Le film fut véritablement tourné dans une partie des catacombes de Paris. L’équipe de production a utilisé peu d’accessoires et s’est contentée de l’environnement brut qui les entourait. La lumière provient principalement des lampes frontales des acteurs qui tiennent également lieu de caméras. Ainsi, les points de vue alternent entre ces dernières fixées à leurs têtes et l’appareil professionnel de Benji.

Durant la première moitié du film, la musique se limite aux bruits ambiants de la ville. Une fois que le groupe traverse les cercles de l’enfer, les sons changent drastiquement.

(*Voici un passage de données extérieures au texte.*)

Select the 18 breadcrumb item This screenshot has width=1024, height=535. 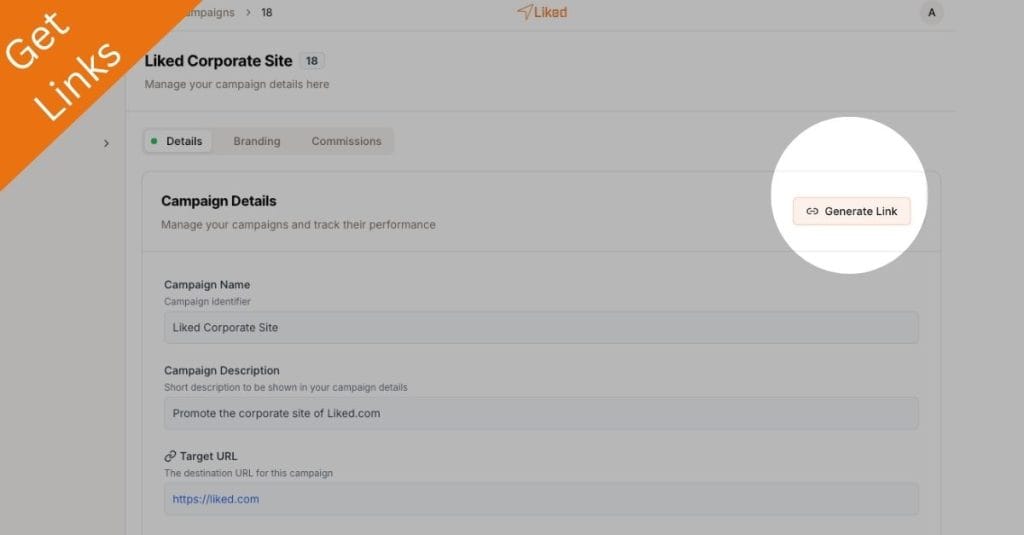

On entend la trompette du jugement dernier, le cri des âmes en peine et le chant a capella d’une chorale/secte habitant dans les catacombes. En ce qui concerne les effets spéciaux numériques, comme la mort de Papillon ou le mur avec les statues attaquant Scarlett et George, ils sont visuellement crédibles. Pour un budget estimé à 5 millions, je crois que l’équipe de production a très bien exploité ses ressources et ses contraintes. Ces éléments peuvent sembler futiles, mais l’intérêt de l’histoire se retrouve justement dans ces détails minutieusement orchestrés.

Bref, As Above, So Below est un film d’horreur fantastique qui m’interpelle à tous les coups!